Se entiende perfectamente: las leyes no pueden ni deben ser inmutables porque las sociedades en las que se aplican se encuentran, para bien o para mal, en permanente proceso de transformación, y el marco legal debe ser readecuado y perfeccionado una y otra vez. Esa debe ser la tarea del Legislativo, además de servir de contrapeso al Ejecutivo. Éste, por su parte, tiene la responsabilidad primaria de cumplir y hacer cumplir las leyes vigentes.
Así tendría que ser. Pero en el régimen oligárquico que padece México actualmente, el principio de legalidad está de cabeza. No hay que estirar mucho la mano para encontrar un ejemplo contundente de esa inversión: Washington envía a policías en activo y a militares en retiro a participar en la desastrosa guerra en curso impulsada por el calderonato, y esos efectivos realizan interrogatorios, intervienen telecomunicaciones y han tenido un papel clave en decenas de capturas o “eliminaciones” (que parecen ser, muchas de ellas, ejecuciones extrajudiciales) de presuntos narcotraficantes.

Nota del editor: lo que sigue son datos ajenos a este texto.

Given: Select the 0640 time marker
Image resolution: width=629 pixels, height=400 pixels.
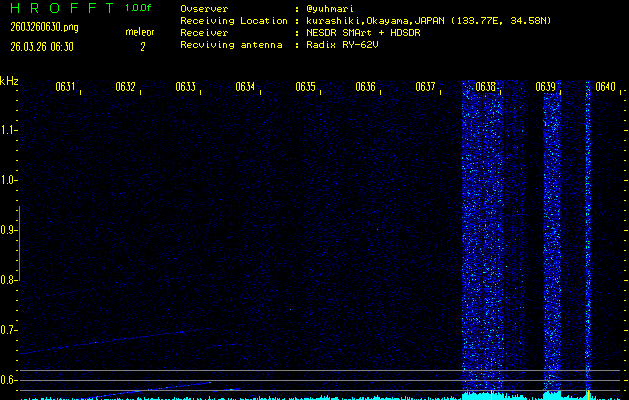Looking at the screenshot, I should tap(605, 87).
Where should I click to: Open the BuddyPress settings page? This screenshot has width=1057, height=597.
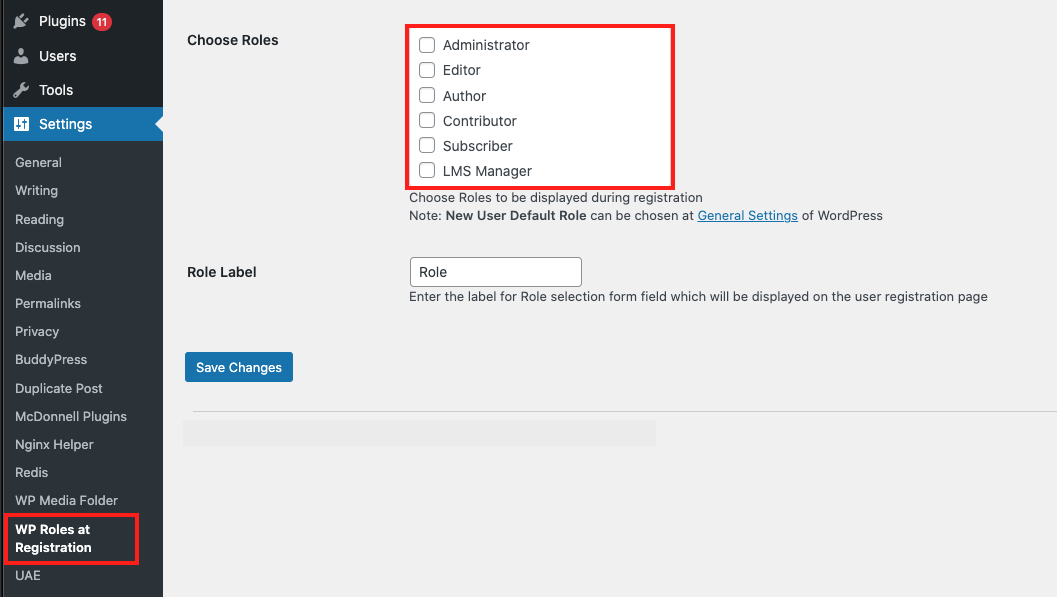51,359
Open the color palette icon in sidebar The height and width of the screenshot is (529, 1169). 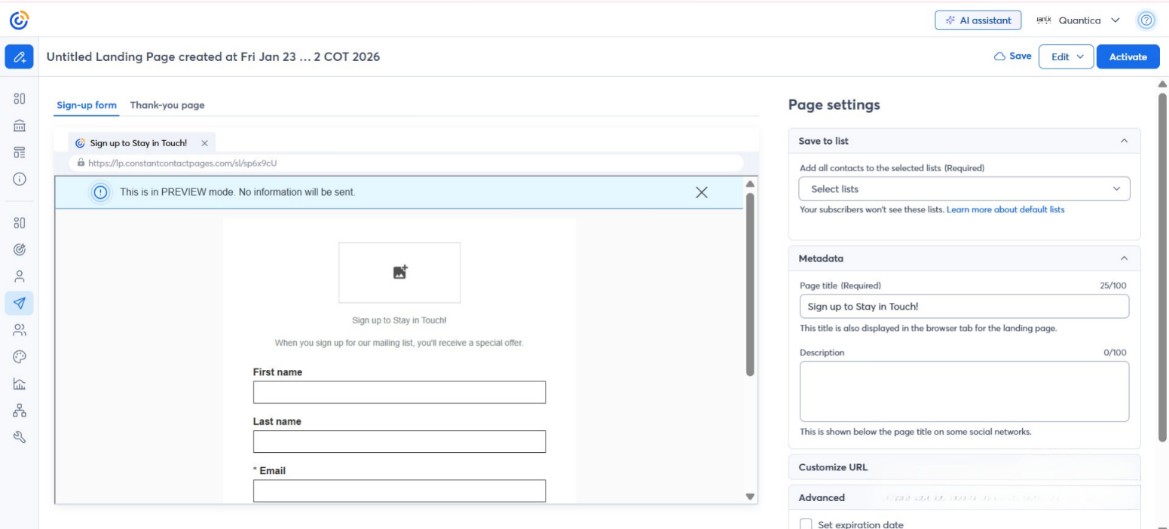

La injerencia no se perpetró aprovechando un descuido del gobierno mexicano, sino en respuesta a sus peticiones.
Para argumentar la “legalidad” de la operación de personal policial extranjero en México, Alejandro Poiré ha salido con la puerilidad de que éste “no porta armas” y con la abierta mentira de que “no realiza ninguna labor operativa”. Incluso si así fuera, el Artículo 21 constitucional es inequívoco: “La investigación de los delitos corresponde al Ministerio Público y a las policías, las cuales actuarán bajo la conducción y mando de aquél en el ejercicio de esta función”; el 32 no deja lugar a dudas: “En tiempo de paz, ningún extranjero podrá servir en el Ejército, ni en las fuerzas de policía o seguridad pública” y “para desempeñar cualquier cargo o comisión en el Ejército, Armada o Fuerza Aérea en tiempos de paz, se requiere ser mexicano por nacimiento.” ¿Con qué saldrán entonces? ¿Con que no estamos en “tiempos de paz”? Pues qué pena: legalmente, para que el país esté en guerra, es necesario que el Ejecutivo federal la declare, previa ley del Congreso de la Unión (Art. 89), cosa que no se ha hecho.
El régimen oligárquico no acata la Carta Magna, y menos el resto de las leyes. Hace meses que la Secretaría del Trabajo proclama sin pudor que la Ley Federal del Trabajo es letra muerta, como si no fuera su obligación el hacerla cumplir. El reconocimiento cínico de omisión de la legalidad es convertido en argumento para modificarla a gusto de los funcionarios en turno y de sus marañas de interés. Otro caso notable es el sempiterno populismo legal de la derecha (Peña Nieto es un exponente de él) sobre la supuesta necesidad de “endurecer” las penas para delitos graves a fin de disuadir a la criminalidad. Eso podría tener sentido, así fuera sentido argumental, en un estado de pleno derecho, pero no en un país en el que la impunidad prevalece en el 80 o 90 por ciento de los casos. ¿Para qué quieren incrementar a siete mil años el castigo por homicidio, pongamos por caso, si 9 de cada diez sospechosos de homicidio andan sueltos, y si los que son detenidos son liberados por falta de pruebas, o bien exonerados en juicio, y no cumplen ni con las sanciones de 20 0 30 años actualmente vigentes?
En su gran mayoría, las modificaciones legales operadas por el Congreso del salinato a la fecha no son adecuaciones necesarias para el mejor funcionamiento de la sociedad, sino arreglos jurídicos para saquear el erario sin temor a posibles sanciones, entregar las riquezas nacionales a los grandes capitales locales y foráneos, acelerar la concentración de la riqueza y reforzar por diversas vías –desde la electoral hasta la policial, pasando por la mediática– el control político que la élite empresarial ejerce sobre el resto de la sociedad. Este último es el propósito del engendro de reforma a la Ley de Seguridad Nacional: el texto vigente fue negociado por Beltrones, Fernández de Cevallos y otros del estilo en 2004, promulgado por Fox en enero de 2005 y violado unos meses más tarde por ellos mismos, cuando permitieron la injerencia de la embajada de Estados Unidos en el proceso de imposición de Felipe Calderón en Los Pinos.
Tal y como están, las leyes nacionales son descripción de un país estable y habitable. Si las autoridades de los tres niveles de gobierno las cumplieran, viviríamos en él. Señores legisladores de todos los partidos, déjense de reformitis. Antes de decirnos que no sirven, vean primero que los preceptos jurídicos se respeten. Tienen atribuciones para ello.